TASK SET
a) Transcribe the stretch of the symposium description from "The Gastrointestinal Cancers" through "rectum and anus.".
b) Condense the paragraph of the symposium description that begins "The treatment of gastrointestinal (GI) cancers" into a bulleted list that keeps its main facts.
c) Take the symposium description further, beginning after its final sentence.

##### GIVEN TEXT

The Gastrointestinal Cancers Symposium will focus on multidisciplinary care that will highlight cutting-edge strategies, innovations, and research in gastrointestinal cancer care. Renowned faculty from around the world will offer their valuable perspectives on a wide array of topics covering cancers of the esophagus and stomach, pancreas, small bowel and hepatobiliary tract, and the colon, rectum and anus.
Accreditation and Designation Statement
In support of improving patient care, the American Society of Clinical Oncology is jointly accredited by the Accreditation Council for Continuing Medical Education (ACCME), the Accreditation Council for Pharmacy Education (ACPE), and the American Nurses Credentialing Center (ANCC) to provide continuing education for the healthcare team.
AMA Credit Designation Statement - Physicians
The American Society of Clinical Oncology designates this live activity for a maximum of 21.0 AMA PRA Category 1 Credits™. Physicians should claim only the credit commensurate with the extent of their participation in the activity.
AAPA/NCCPA Credit Designation Statement – PAs
PAs may claim a maximum of 21.0 Category 1 credits for completing this activity. NCCPA accepts AMA PRA Category 1 Credit™ from organizations accredited by ACCME or a recognized state medical society.
All non-physician attendees are welcome to submit a request for a Certificate of Participation, which may enable non-physicians to apply their meeting participation toward re-licensure. Please note, however, that all final decisions regarding certificate acceptance will be made by the licensing organization to which the certificate is submitted.
This symposium is designed for physicians and researchers interested in the prevention, screening, evaluation, and management of gastrointestinal cancers, including, but not limited to medical, surgical, and radiation oncologists; pathologists; radiologists; and other translational-oriented laboratory scientists.
This symposium may also benefit nurses, pharmacists, physician assistants, and other health care professionals involved in clinical cancer care and cancer research..
Educational Needs Statement
The treatment of gastrointestinal (GI) cancers requires a broad range of knowledge regarding new and established therapies, including newly approved immunotherapies, effective use of biomarkers and targeted therapies, to use of multimodality therapy including surgery, cytotoxic chemotherapy and radiation in the neoadjuvant and adjuvant settings. It is a complex landscape that requires continuous education. Unfortunately, many clinicians report feeling underprepared in this rapidly changing environment. Despite treating patients with immunotherapy agents, fewer than one-quarter of responding clinicians in a recent survey reported having deep familiarity with checkpoint inhibitors. It has been well-documented in the colorectal cancer (CRC) setting and others, that genetic and molecular testing is underused, despite guidelines. Underuse of appropriate therapy in pancreatic, gastroesophageal, and other GI cancers has also been noted, regardless of the modality. Significant disparities in delivery of care and clinical outcomes also persist across GI disease states and stages. This year’s GI Symposium seeks to fill gaps not only in the science of precision medicine, but also in the personalization of medicine for the individual patient.

##########
##### DATASET EXCERPTS

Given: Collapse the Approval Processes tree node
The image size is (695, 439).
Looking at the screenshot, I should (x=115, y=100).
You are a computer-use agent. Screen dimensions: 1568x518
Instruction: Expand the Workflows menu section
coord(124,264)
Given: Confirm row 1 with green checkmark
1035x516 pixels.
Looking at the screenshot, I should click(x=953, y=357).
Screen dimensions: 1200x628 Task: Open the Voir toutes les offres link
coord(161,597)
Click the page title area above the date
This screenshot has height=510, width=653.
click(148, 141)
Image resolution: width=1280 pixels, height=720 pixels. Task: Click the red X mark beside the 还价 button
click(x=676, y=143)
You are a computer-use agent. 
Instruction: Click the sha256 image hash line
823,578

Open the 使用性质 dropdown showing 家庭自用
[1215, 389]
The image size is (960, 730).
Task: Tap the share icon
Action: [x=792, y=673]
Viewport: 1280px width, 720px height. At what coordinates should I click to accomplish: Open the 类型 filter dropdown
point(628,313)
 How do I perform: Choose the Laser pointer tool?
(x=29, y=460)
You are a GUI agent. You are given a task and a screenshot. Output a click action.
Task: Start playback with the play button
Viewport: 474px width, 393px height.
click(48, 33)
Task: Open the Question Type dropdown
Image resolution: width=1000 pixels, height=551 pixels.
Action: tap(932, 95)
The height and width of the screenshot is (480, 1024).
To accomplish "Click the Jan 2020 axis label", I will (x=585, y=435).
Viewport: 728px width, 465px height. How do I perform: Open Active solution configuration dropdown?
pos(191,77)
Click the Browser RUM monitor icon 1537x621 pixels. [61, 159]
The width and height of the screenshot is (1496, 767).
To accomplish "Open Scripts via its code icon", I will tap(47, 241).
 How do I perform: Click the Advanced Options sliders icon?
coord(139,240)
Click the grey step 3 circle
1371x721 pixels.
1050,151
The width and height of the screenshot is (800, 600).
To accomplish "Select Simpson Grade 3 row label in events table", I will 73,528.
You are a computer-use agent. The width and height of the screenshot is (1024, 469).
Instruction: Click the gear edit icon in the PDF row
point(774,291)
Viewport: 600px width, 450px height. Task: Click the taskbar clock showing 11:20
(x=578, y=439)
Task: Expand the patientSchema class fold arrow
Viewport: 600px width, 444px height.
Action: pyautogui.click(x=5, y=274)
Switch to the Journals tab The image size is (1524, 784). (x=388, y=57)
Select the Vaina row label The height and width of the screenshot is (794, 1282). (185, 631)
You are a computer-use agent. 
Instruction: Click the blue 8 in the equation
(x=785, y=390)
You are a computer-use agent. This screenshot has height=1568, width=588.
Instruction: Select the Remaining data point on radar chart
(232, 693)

##########

EXPECTED OUTPUTS
a)
The Gastrointestinal Cancers Symposium will focus on multidisciplinary care that will highlight cutting-edge strategies, innovations, and research in gastrointestinal cancer care. Renowned faculty from around the world will offer their valuable perspectives on a wide array of topics covering cancers of the esophagus and stomach, pancreas, small bowel and hepatobiliary tract, and the colon, rectum and anus.

b)
- Treating GI cancers requires broad knowledge of new and established therapies. These include newly approved immunotherapies, biomarkers and targeted therapies, and multimodality therapy (surgery, cytotoxic chemotherapy, radiation) in the neoadjuvant and adjuvant settings.
- The field is complex and requires continuous education, yet many clinicians report feeling underprepared.
- In a recent survey, fewer than one-quarter of responding clinicians reported deep familiarity with checkpoint inhibitors, although they treat patients with immunotherapy agents.
- Genetic and molecular testing is underused despite guidelines, as documented in colorectal cancer and other settings.
- Underuse of appropriate therapy has been noted in pancreatic, gastroesophageal, and other GI cancers, regardless of modality.
- Significant disparities in care delivery and clinical outcomes persist across GI disease states and stages.
- This year's symposium aims to fill gaps in the science of precision medicine and in personalizing medicine for the individual patient.

c)
Upon participation in this activity, attendees will be better able to
- Collaborate across different specialties and with all members of the oncology care team to deliver effective and patient-centered treatment for patients with gastrointestinal cancers;
- Examine the effects of healthcare disparities on the outcomes of patients with gastrointestinal cancers;
- Discuss the relationship between biology, biomarkers, and response in novel therapeutics, including targeted and immune-oncology agents, based on current evidence and how this translates to research and, ultimately, clinical care;
- Consider the benefits and challenges of multimodality therapy in a number of GI malignancies, including appropriate patient selection and optimal treatment sequencing;
- Compare and contrast the disease characteristics that indicate difference surgical options to determine the best approach and best sequencing with other therapies, where indicated, based on current evidence in the treatment of each patient with gastrointestinal cancer.
- Review where novel and advanced diagnostic strategies can inform more precise treatment of patients with gastrointestinal cancers based on current evidence, including novel biomarker technologies and novel imaging techniques.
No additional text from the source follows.